» **Reading text**:

** START **

Burnout is the opposite of employee engagement, which all organizations want, since engaged employees are some 28% more productive. Its main dimension is exhaustion—mentally, physically, and emotionally. Vacations can cure burnout, the last stage of chronic stress, by regathering crashed emotional resources, like a sense of mastery and social support (Hobfoll, Shirom). But here’s the kicker, it takes two weeks of vacation for this recuperative process to occur, so we need to take all our time off to get the health benefits.

It also takes time if you want to travel to another hemisphere and see an exotic realm like the Cook island of Aitutaki (top photo), a series of islets ringing a sunken volcano over which a lagoon has formed. It's jammed with colorful fish, a snorkeler's dream, and devoid of something that usually interrupts our dreams: stress. 

5 WAYS WE STEAL TIME FROM OUR VACATIONS 

What prevents Americans from taking all the time coming to them? Mostly unfounded fear and guilt, all-consuming busyness, digital addiction, and the inability to plan. These are all conquerable obstacles.

1. Defensive overworking. Fear kills vacation time by making people think that if they take all their vacation time, or take it all at one time, that they will be seen as a slacker. It could make them more expendable in the next round of layoffs. It’s called defensive overworking—working longer, skipping vacations, or cutting them short to underscore commitment and bolster a hard-working image. The reality is, though, that people who skip vacations get laid off like everyone else.

Inle girl

One woman I interviewed had been with her company for two decades, and had five weeks vacation as a result. Yet she only took a couple of long weekends off each year for fear of it making her seem too replaceable and not gung-ho enough. Then she got laid off. Now she wonders where her life went. Let your productivity and engagement at work speak for itself. Vacation denial is futile. All things change, all companies change. Live now or never.

2. Email derangement syndrome. It seems implausible that people would actually forego vacation time because of too much email when they get back to their desks, but no. This actually happens. Nobody likes a pile of email, but is a bunch of it really worth passing on your life? Like all fears, it’s just the prospect of it, not the reality, that makes you think you can’t handle it, which is the cue for the stress response to go off. At the worst, you have a couple of days of heavy email on return, and it’s over.

The better solution is to put a notification on your vacation email autoresponder stating that email will not be checked while you’re gone and to send it when you are back in the office. Many of the issues prompting the email will have been resolved by the time you get back. You can also designate someone else to take care of issues in your absence.

3. Coworker guilt. I hear this one a lot. People are afraid of burdening their coworkers and teams with extra work as a result of their taking time off, so they shave off vacation days here and there. Granted, staffs are leaner these days, but it’s crucial to ask yourself how many of your coworkers would feel guilty about you having to do extra work on account of their vacation. If the time off is in your company policy, you are entitled to take it.

** END **

» **Short problem 1**: Copy the rows verbatim from the line containing "This screenshot has width=634, height=551." through the line containing "The height and width of the screenshot is (868, 1389).", including both of those lines.

» **Entries shown**:

** START **

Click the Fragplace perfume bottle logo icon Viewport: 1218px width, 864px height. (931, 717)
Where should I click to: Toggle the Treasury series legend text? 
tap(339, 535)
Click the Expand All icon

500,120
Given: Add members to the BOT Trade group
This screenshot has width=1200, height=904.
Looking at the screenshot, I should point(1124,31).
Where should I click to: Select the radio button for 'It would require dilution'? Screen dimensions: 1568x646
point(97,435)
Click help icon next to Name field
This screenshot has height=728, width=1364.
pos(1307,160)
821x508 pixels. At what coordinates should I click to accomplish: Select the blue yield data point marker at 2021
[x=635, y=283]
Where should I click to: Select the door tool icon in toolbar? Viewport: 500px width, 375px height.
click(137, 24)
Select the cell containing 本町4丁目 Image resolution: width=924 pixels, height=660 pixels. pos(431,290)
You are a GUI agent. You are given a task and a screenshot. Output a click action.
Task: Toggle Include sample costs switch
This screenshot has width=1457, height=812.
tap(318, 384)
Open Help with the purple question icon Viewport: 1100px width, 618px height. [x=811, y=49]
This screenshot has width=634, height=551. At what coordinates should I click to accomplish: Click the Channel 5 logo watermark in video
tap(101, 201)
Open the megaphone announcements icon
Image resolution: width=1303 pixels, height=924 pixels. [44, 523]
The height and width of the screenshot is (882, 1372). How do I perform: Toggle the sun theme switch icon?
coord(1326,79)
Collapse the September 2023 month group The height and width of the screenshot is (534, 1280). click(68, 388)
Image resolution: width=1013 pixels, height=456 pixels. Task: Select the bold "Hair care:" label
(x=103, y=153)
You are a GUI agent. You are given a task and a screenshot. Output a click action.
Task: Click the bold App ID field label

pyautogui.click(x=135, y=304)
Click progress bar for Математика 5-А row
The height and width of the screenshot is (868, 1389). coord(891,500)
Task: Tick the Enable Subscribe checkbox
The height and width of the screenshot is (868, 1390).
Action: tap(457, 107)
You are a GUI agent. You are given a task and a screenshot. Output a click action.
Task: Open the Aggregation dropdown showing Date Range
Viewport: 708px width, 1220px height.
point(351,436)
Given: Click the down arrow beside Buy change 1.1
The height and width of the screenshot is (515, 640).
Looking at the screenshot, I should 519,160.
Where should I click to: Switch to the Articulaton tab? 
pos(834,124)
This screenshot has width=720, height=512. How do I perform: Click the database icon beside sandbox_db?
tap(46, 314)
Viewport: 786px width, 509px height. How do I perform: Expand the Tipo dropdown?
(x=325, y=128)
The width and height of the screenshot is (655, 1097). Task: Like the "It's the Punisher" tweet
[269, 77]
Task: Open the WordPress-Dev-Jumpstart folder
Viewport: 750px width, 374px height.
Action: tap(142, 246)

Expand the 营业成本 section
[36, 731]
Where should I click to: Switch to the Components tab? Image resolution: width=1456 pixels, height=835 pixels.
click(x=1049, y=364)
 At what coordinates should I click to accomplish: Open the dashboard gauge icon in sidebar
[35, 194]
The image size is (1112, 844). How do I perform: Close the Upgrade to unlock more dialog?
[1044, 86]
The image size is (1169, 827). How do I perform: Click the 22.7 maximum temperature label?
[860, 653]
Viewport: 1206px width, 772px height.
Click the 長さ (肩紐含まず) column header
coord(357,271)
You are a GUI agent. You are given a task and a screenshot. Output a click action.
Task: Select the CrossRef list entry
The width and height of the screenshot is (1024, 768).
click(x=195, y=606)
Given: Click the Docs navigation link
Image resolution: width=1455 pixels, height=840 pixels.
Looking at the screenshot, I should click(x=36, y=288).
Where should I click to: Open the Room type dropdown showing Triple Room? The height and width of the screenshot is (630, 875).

** END **

» **Short problem 2**: In the article on vacations, shorten the paragraph that begins "The better solution is to put a notification" while keeping its main facts.

» **Task result 1**:
This screenshot has width=634, height=551. At what coordinates should I click to accomplish: Click the Channel 5 logo watermark in video
tap(101, 201)
Open the megaphone announcements icon
Image resolution: width=1303 pixels, height=924 pixels. [44, 523]
The height and width of the screenshot is (882, 1372). How do I perform: Toggle the sun theme switch icon?
coord(1326,79)
Collapse the September 2023 month group The height and width of the screenshot is (534, 1280). click(68, 388)
Image resolution: width=1013 pixels, height=456 pixels. Task: Select the bold "Hair care:" label
(x=103, y=153)
You are a GUI agent. You are given a task and a screenshot. Output a click action.
Task: Click the bold App ID field label

pyautogui.click(x=135, y=304)
Click progress bar for Математика 5-А row
The height and width of the screenshot is (868, 1389). coord(891,500)

» **Task result 2**: Set the vacation email autoresponder to say that email won't be checked during your absence and should be sent again once you're back. Many issues behind those emails will be resolved before you return, and someone else can be designated to handle issues while you're away.